Quando qualcuno che abbiamo molto amato se ne va, da un lato soffriamo per la sua mancanza e dall’altro ci sentiamo degli impostori ad andare avanti. I meccanismi per processare questa assenza variano a seconda dell’evento che l’ha scatenata, fino ad assumere la forma dell’elaborazione del lutto.

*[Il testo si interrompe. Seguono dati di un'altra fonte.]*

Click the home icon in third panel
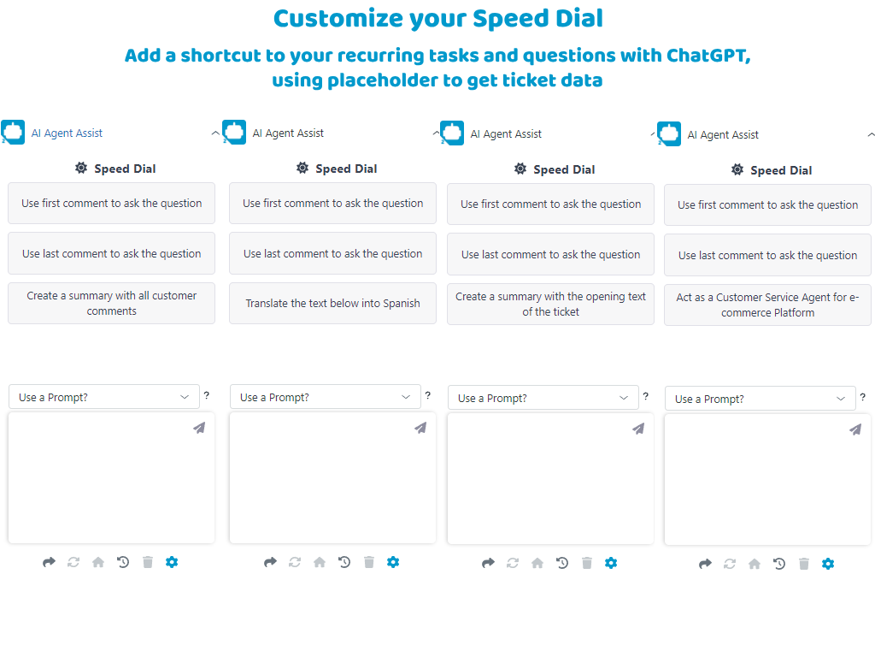The image size is (875, 657). coord(537,563)

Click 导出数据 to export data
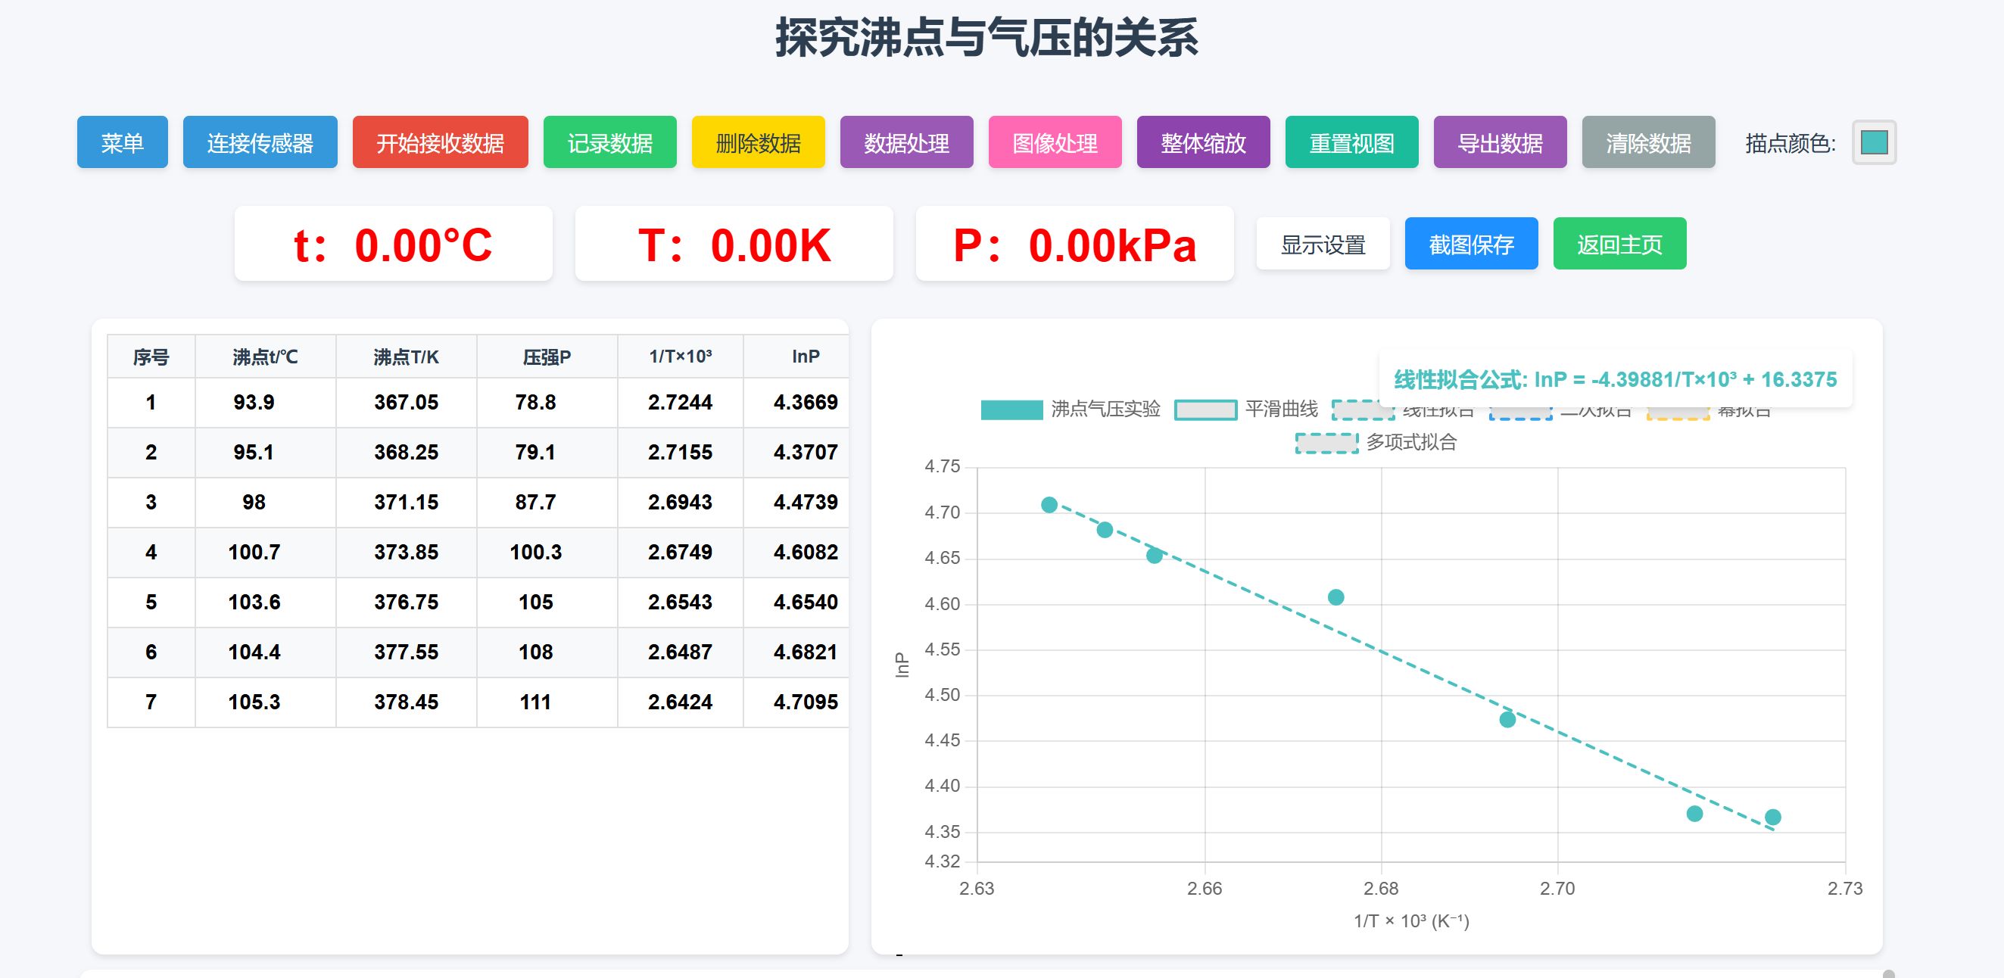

Da qui mi sembra utile partire per riflettere sugli equilibri in gioco nella quarta stagione di Boris, appena uscita per Disney +. Un evento molto atteso, favoleggiato, temuto, addirittura, dai numerosissimi fan della serie scritta da Giacomo Ciarrapico, Mattia Torre e Luca Vendruscolo. Quelli della prima ora (invero pochini), che c’erano già nel 2007, nel 2008 e nel 2010, rispettivi anni di uscita delle tre stagioni sul canale satellitare Fox; i moltissimi che negli anni successivi l’hanno vista sottobanco, sostenuta dal passaparola e da un tam tam senza precedenti in Italia per una serie tv; infine gli abbonati di Netflix, che nel 2020, in piena chiusura pandemica, hanno potuto ricostruire la storia di situazioni, battute e personaggi intravisti fino a quel momento soltanto per frammenti su YouTube o attraverso i social. A questo proposito, giusto per dare un’idea delle dimensioni del fenomeno, la pagina Facebook “Gli Occhi del Conte”, che pubblica esclusivamente meme ispirati alla serie, conta attualmente oltre 39.000 followers, ai quali vanno aggiunti altri 18.000 utenti per il relativo profilo Instagram.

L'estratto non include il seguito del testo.